Transcribe, word for word, the line containing "(Gamma amino butyric" and each line following it through the end of the listing below. Omit all other lines.
Source data Start Marker
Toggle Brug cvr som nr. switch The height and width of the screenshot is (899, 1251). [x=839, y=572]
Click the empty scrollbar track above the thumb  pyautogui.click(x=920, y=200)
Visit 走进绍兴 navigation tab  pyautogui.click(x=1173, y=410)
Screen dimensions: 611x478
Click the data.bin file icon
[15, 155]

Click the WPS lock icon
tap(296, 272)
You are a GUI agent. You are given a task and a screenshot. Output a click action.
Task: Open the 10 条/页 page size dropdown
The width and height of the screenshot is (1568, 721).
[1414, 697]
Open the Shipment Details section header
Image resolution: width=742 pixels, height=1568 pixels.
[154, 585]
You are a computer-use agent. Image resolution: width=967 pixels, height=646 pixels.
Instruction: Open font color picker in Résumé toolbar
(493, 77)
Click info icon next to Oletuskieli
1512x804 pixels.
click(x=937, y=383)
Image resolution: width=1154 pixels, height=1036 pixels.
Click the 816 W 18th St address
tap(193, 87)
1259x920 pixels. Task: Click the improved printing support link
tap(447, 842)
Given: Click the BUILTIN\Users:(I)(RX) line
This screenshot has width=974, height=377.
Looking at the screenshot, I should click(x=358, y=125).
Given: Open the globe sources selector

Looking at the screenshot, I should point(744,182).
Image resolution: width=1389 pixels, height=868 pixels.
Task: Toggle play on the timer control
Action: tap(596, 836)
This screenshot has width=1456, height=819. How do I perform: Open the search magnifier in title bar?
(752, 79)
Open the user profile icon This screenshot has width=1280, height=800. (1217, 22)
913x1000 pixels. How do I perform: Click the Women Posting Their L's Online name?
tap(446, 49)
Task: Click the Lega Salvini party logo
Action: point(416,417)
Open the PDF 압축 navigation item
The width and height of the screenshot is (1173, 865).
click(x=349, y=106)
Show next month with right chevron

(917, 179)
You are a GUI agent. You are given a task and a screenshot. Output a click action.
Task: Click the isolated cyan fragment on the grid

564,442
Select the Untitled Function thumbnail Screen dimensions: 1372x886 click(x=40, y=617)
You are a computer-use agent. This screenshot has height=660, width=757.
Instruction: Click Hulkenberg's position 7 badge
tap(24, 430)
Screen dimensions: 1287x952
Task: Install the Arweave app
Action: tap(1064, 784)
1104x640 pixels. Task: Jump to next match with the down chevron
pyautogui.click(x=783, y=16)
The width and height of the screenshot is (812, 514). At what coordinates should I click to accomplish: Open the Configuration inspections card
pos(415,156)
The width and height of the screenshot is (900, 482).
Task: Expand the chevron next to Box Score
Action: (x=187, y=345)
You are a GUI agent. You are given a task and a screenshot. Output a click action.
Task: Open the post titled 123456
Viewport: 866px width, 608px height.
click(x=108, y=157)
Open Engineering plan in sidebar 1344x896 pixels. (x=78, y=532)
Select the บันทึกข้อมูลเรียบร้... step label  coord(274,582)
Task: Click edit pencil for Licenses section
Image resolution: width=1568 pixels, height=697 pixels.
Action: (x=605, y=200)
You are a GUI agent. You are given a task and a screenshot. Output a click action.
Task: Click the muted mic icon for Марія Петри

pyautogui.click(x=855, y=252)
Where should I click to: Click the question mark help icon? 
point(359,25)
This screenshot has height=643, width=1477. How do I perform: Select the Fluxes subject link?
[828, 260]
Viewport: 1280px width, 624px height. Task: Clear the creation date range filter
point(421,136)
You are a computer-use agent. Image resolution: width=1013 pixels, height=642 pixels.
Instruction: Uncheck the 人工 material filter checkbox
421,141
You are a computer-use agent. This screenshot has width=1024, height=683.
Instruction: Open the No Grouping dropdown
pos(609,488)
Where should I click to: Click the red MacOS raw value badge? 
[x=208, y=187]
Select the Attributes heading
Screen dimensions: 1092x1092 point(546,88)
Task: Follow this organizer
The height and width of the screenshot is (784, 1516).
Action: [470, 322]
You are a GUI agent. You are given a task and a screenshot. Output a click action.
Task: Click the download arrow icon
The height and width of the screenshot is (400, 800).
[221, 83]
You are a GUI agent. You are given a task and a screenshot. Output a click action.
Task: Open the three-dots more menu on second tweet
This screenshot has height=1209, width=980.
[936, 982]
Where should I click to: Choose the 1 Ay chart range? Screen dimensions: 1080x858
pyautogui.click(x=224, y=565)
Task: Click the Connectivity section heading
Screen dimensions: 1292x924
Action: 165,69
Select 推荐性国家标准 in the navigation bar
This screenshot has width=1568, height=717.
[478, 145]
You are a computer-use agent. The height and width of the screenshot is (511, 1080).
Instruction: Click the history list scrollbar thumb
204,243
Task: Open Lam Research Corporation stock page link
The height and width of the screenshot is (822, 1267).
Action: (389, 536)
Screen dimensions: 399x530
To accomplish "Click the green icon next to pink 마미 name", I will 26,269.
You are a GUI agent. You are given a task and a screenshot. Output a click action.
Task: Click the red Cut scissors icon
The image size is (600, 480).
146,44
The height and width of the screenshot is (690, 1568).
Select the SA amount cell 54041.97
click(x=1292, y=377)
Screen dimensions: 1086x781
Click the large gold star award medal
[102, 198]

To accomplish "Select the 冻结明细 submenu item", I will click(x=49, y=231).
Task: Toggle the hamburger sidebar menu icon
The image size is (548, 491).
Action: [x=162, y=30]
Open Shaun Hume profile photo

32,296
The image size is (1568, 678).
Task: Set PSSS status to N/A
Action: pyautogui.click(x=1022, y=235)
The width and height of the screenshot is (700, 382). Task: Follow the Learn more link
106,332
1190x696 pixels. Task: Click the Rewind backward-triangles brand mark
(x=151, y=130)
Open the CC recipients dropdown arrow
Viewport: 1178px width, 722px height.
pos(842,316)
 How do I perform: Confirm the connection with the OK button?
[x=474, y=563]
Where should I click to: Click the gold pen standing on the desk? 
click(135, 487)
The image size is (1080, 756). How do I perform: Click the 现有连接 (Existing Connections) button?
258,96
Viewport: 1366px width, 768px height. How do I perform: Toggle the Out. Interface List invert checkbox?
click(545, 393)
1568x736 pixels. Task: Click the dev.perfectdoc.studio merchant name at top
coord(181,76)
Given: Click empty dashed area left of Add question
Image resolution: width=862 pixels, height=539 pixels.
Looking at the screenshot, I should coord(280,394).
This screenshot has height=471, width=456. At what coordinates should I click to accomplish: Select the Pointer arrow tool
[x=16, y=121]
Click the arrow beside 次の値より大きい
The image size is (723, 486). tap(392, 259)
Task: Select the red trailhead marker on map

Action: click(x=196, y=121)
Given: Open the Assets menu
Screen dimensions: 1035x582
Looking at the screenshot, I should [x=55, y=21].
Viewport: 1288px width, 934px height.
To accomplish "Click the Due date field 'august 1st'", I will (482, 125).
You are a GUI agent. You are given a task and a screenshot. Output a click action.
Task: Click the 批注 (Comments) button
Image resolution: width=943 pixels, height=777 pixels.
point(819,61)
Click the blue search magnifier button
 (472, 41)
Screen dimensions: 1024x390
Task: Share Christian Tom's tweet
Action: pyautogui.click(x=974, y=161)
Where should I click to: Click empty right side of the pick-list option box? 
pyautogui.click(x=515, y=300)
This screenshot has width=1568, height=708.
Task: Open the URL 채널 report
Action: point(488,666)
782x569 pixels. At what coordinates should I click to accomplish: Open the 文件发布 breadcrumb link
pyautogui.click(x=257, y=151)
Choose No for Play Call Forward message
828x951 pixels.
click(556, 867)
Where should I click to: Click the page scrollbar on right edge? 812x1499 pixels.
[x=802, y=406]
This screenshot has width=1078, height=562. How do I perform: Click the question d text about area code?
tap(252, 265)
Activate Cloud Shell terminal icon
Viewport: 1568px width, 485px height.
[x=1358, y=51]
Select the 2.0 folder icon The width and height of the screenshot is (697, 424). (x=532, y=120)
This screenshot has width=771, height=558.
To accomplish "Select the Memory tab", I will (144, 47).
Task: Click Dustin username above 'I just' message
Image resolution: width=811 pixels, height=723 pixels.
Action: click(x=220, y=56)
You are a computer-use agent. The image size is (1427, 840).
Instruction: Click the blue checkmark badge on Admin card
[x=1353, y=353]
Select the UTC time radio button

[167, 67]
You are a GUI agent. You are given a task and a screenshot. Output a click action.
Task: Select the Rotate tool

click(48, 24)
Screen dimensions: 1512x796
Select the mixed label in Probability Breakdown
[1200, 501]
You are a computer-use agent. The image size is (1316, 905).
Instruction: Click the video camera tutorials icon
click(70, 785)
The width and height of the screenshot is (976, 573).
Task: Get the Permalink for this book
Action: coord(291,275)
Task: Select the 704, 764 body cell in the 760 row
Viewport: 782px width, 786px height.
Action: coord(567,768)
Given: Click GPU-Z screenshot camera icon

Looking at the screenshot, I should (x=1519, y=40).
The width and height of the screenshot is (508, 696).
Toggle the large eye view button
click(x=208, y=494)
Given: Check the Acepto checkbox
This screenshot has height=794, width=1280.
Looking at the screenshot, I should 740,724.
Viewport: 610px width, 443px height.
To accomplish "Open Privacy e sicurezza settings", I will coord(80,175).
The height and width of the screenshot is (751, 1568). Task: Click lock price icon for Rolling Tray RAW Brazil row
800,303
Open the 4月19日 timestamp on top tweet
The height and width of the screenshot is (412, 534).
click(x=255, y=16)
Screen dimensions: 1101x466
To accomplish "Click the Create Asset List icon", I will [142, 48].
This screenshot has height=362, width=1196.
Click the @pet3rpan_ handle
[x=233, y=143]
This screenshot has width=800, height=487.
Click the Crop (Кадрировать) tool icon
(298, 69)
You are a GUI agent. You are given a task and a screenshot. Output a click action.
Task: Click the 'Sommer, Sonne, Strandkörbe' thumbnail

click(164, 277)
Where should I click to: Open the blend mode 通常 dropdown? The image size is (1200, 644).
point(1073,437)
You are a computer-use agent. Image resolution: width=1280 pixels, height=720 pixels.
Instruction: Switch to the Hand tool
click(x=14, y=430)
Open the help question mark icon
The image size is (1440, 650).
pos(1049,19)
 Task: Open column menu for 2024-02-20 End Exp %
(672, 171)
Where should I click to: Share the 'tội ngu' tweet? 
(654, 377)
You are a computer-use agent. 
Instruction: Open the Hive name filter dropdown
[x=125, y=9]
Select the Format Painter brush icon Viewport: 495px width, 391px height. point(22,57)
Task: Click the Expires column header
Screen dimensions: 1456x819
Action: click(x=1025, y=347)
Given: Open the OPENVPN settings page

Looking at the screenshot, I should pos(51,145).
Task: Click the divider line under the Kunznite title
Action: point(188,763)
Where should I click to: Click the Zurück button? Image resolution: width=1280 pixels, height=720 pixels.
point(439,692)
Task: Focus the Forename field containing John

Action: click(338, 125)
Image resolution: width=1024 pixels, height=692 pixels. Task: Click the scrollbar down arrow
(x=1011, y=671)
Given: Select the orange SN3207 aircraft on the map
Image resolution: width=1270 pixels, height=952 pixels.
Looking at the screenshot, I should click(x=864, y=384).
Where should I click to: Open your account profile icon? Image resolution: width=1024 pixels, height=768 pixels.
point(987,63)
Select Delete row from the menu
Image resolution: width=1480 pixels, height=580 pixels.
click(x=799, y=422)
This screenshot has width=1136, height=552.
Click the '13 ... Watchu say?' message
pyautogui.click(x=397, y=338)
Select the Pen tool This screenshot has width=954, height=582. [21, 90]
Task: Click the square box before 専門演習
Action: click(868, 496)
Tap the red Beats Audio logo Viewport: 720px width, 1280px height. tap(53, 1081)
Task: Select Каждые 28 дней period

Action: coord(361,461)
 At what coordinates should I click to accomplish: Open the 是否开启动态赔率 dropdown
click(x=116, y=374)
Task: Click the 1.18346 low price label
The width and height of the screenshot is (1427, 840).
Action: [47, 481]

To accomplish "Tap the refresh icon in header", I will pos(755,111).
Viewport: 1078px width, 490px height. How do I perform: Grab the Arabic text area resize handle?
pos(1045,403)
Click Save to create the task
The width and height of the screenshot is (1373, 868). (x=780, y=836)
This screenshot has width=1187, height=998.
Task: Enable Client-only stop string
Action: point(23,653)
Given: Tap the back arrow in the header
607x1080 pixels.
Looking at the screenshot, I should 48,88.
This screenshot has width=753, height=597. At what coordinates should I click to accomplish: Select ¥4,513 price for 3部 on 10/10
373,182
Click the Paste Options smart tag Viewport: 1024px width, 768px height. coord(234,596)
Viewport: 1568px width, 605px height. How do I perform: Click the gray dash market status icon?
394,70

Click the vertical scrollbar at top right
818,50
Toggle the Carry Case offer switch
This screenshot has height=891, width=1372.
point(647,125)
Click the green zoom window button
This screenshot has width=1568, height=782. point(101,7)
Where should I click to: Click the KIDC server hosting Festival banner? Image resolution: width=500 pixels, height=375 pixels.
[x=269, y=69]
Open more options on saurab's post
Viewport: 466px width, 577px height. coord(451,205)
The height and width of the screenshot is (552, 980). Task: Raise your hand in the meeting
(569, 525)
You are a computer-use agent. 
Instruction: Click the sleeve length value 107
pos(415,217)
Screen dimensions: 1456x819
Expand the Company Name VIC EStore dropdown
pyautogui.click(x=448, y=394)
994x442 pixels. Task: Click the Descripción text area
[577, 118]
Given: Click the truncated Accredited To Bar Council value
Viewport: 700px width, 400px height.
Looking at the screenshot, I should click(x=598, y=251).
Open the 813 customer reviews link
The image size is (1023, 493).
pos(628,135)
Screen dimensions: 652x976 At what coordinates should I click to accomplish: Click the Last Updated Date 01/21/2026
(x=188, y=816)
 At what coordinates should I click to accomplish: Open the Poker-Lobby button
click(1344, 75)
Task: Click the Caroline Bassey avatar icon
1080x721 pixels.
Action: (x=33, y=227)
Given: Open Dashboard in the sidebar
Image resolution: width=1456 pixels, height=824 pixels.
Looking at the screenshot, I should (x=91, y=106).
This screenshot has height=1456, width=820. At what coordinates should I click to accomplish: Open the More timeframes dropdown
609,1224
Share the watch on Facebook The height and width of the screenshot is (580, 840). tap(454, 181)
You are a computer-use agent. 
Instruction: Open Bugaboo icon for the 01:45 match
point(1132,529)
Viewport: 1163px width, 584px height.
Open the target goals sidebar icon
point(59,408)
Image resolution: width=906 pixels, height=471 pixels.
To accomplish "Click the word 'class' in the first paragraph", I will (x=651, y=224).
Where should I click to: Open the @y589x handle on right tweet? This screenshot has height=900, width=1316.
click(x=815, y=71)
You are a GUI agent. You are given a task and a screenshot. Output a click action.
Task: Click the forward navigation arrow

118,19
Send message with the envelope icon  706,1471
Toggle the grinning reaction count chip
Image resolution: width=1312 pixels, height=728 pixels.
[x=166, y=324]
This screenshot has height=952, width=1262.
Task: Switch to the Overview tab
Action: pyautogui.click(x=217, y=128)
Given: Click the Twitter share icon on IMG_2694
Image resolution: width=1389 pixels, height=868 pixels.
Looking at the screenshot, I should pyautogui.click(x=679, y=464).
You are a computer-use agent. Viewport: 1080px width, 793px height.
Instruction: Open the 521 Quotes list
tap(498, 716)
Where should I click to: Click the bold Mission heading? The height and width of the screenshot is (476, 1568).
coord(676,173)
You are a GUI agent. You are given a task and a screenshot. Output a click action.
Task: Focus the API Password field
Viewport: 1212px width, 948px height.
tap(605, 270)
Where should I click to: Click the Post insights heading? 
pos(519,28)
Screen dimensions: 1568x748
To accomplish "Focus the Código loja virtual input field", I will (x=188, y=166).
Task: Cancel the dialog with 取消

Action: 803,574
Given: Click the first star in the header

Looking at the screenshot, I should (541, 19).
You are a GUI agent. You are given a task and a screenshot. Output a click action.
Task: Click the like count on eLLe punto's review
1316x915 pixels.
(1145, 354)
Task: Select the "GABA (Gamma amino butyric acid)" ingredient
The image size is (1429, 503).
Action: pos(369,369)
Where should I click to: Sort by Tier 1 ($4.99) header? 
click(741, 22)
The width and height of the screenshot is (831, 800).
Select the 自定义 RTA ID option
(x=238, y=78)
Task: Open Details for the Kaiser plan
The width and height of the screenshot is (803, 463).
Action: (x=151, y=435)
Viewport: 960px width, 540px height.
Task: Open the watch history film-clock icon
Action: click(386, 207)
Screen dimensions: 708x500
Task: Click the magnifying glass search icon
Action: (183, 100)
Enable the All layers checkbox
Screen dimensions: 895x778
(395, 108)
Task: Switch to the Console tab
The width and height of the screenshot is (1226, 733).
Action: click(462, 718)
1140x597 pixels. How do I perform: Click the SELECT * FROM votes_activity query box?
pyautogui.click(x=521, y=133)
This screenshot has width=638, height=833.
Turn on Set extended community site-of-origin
Source data End Marker
* **Response to the exercise**
Task: Select the "GABA (Gamma amino butyric acid)" ingredient
The image size is (1429, 503).
Action: pos(369,369)
Where should I click to: Sort by Tier 1 ($4.99) header? 
click(741, 22)
The width and height of the screenshot is (831, 800).
Select the 自定义 RTA ID option
(x=238, y=78)
Task: Open Details for the Kaiser plan
The width and height of the screenshot is (803, 463).
Action: (x=151, y=435)
Viewport: 960px width, 540px height.
Task: Open the watch history film-clock icon
Action: click(386, 207)
Screen dimensions: 708x500
Task: Click the magnifying glass search icon
Action: (183, 100)
Enable the All layers checkbox
Screen dimensions: 895x778
(395, 108)
Task: Switch to the Console tab
The width and height of the screenshot is (1226, 733).
Action: click(462, 718)
1140x597 pixels. How do I perform: Click the SELECT * FROM votes_activity query box?
pyautogui.click(x=521, y=133)
This screenshot has width=638, height=833.
Turn on Set extended community site-of-origin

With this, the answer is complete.